I’ve used my Nikon 85mm f1.4 prime lens for several years, primarily for weddings and engagement pictures. My other workhorse lens was the Nikon 24-70mm f2.8 lens. This is considered an excellent lens and should be as much as it costs. It focuses very quickly and gives a fantastic range for family pictures. I could shoot the whole group and still get excellent close-up portraits of individuals and kids. The longer I do photography, the pickier I get about wanting a specific look to the pictures. I like that soft Bokeh or out-of-focus background, and there is something special about the clarity and color I get from my 85mm Nikon prime lens. I realized I wasn’t happy with any zoom lens, no matter the quality. So I decided, even for family pictures, that I would move to use all prime lenses such as the 85mm, 50mm, and 35mm.

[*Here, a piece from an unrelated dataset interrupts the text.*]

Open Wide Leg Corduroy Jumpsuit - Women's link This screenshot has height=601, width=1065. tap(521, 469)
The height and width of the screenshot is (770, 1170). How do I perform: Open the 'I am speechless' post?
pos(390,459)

Moving to all primes, especially on the beach, requires extra work. In normal circumstances, someone could carry one camera body and a couple of lenses and switch between them as needed. Many times after a beach session, my camera is covered in salt spray, which would ruin a camera if it got inside. So switching lenses at the beach is pretty much impossible. So instead, I have to carry a camera body for each lens I want to use. Thanks to my Spider Holster, carrying a couple of cameras is an easy thing to do. I’ve done it for years at weddings. I decided for family pictures to bring one body with the 85mm f1.4 and another with the lightweight 35mm f1.8 lens. (Update, since I’ve made this post, I’ve found I can generally do everything I need with a single camera body and a 50mm f1.4 lens. I now typically carry that. I finally have a 50mm lens I love with the Sigma Art series.) I’ve been doing this for a few weeks now and getting good results. I’ve realized that I hardly even need the 35mm lens unless I want to use it for a specific look, such as getting a good view of the sky at sunset. As long it’s not high tide, I have plenty of room to move around, so I back up more with the 85mm lens if I’m shooting a large group. I’ve realized zoom lenses are just dumb. Your feet can do precisely the same thing without compromising the image quality.

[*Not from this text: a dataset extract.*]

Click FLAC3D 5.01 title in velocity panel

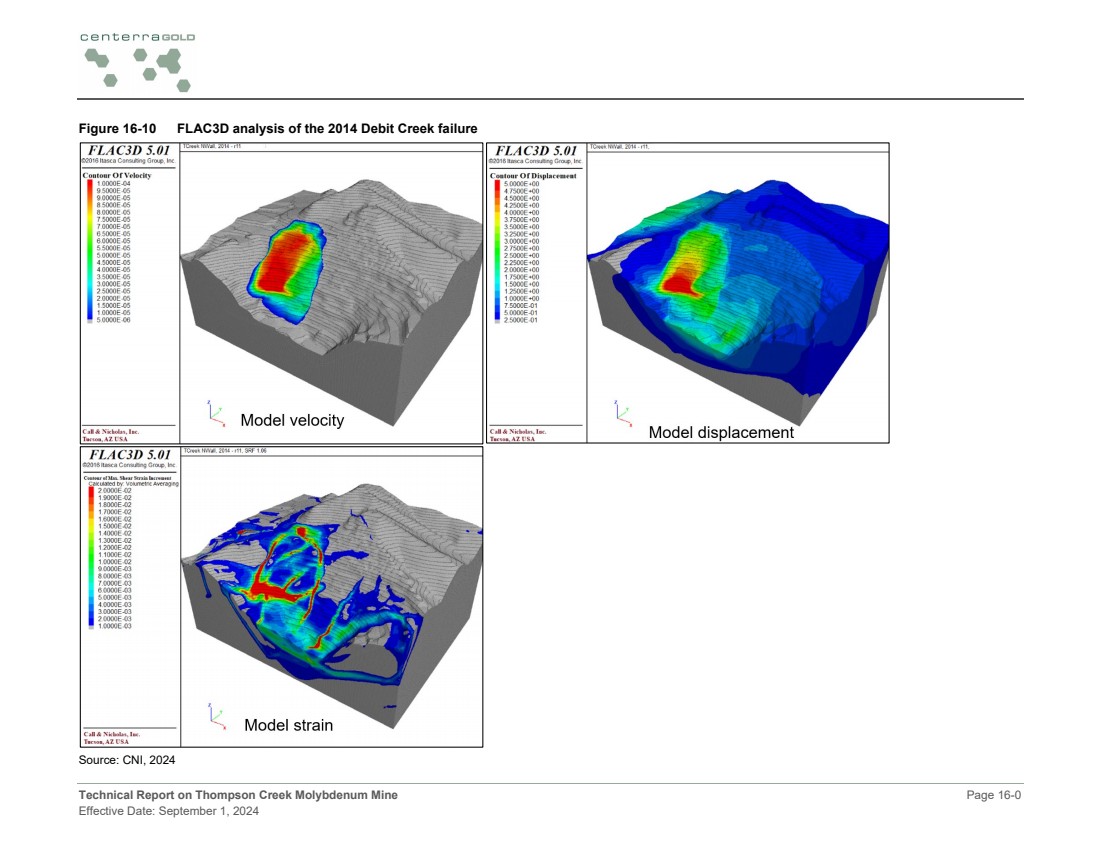(129, 151)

Here are a few things to remember if you switch to all primes. First, an 85mm f1.4 lens has an extremely shallow depth of field. You want this if your subjects are all at the same distance from the camera, such as if you are shooting an individual person or a couple. However, at f1.4, unless your focus is perfect, you could end up with the tip of a nose in focus and blurry eyes. It takes more practice and skill to use a lens like this. I typically shoot at around f/2.0, which still gives a beautiful creamy out-of-focus background while making the acceptable in-focus area a bit wider. You must be especially careful when moving to group shots with an 85mm lens. If you place some people behind others and try to stay at a wide aperture setting, the ones in the background will be significantly out of focus. Make sure to stop the camera down to at least f/4.0 or f/5.6 for group shots at 85mm, or around f/4.0 with a 50mm lens. Using a 35mm lens is okay to stay around f2.0 or so for group pictures. As you can see, it’s just more to keep in mind when you are concentrating on getting a bunch of kids to look at the camera, it takes some practice, but it’s worth it.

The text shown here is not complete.